À l’échelle mondiale, la pêche est une ressource essentielle pour la sécurité alimentaire, ainsi que pour l’emploi et les revenus. Les poissons font également partie intégrante des écosystèmes marins. Dans pratiquement tous les pays en développement, la pêche apporte une source vitale de protéines et de micronutriments. En 2014, plus de 56 millions de personnes étaient employées dans les secteurs de la pêche et de l’aquaculture. Malgré leur importance mondiale et l’attention grandissante portée à la surpêche, les stocks continuent de diminuer dans la plupart des pays du monde.
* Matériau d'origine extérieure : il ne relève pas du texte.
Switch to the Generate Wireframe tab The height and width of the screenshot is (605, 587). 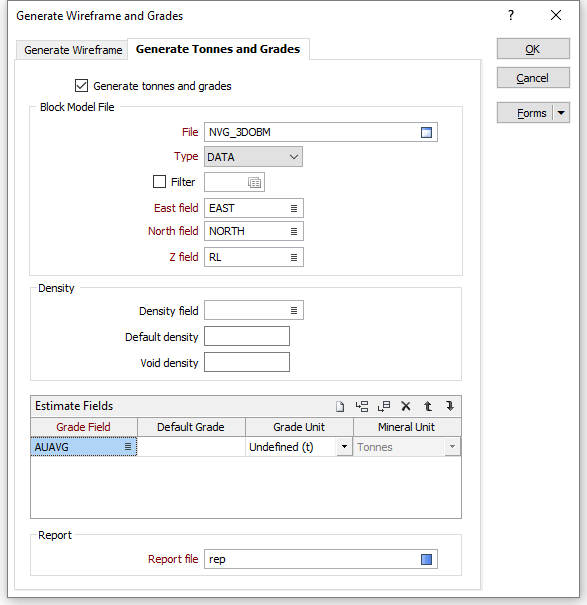73,50
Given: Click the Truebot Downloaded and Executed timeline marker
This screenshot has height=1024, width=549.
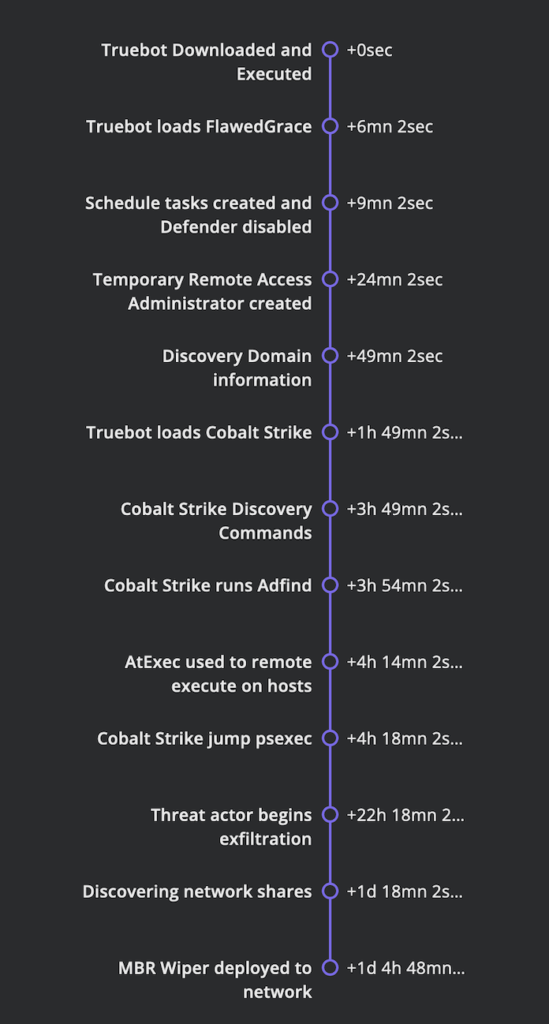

Ce déclin s’explique principalement par la pêche non durable, 31 % des stocks étant considérés comme surpêchés. Selon les experts, ce déclin devrait se poursuivre à l’avenir étant donné qu’aucun stock ne devrait être sous-exploité dans les 20 prochaines années. Des changements profonds doivent être réalisés dans la gestion des pêches afin de protéger les systèmes marins mondiaux et les sociétés tributaires de ces ressources. L’EPI a recours à deux indicateurs pour évaluer la performance du pays en matière de gestion des pêches : l’état des stocks de poissons et l’indice régional du niveau trophique des espèces marines. Ce texte est issu du site internet de l’EPI.

Forêts

Dans le cadre de l’enquête de perception du GGEI, il a été demandé aux professionnels de l’environnement travaillant à l’échelon international de choisir les pays ayant le mieux réussi à limiter la déforestation.

Environ 1,6 milliard de personnes dépendent des forêts pour leurs moyens de subsistance. Les forêts ne sont pas seulement cruciales pour le développement économique et le bien-être humain, mais aussi pour la régulation du climat mondial et d’autres services écosystémiques vitaux. Elles fournissent un habitat important à plus de 80 % des animaux terrestres, des plantes et des insectes. Pour le développement durable, il est donc essentiel de comprendre où se produisent les changements de couvert forestier. La catégorie Forêts utilise un indicateur pour mesurer les menaces pesant sur les forêts dans le monde : la perte de couvert forestier. La perte de couvert forestier est incluse comme un indicateur de l’état sanitaire des forêts en raison de ses conséquences significatives sur la santé des écosystèmes, la préservation de l’habitat, l’atténuation des changements climatiques et autres services environnementaux. Ce texte est issu du site internet de l’EPI.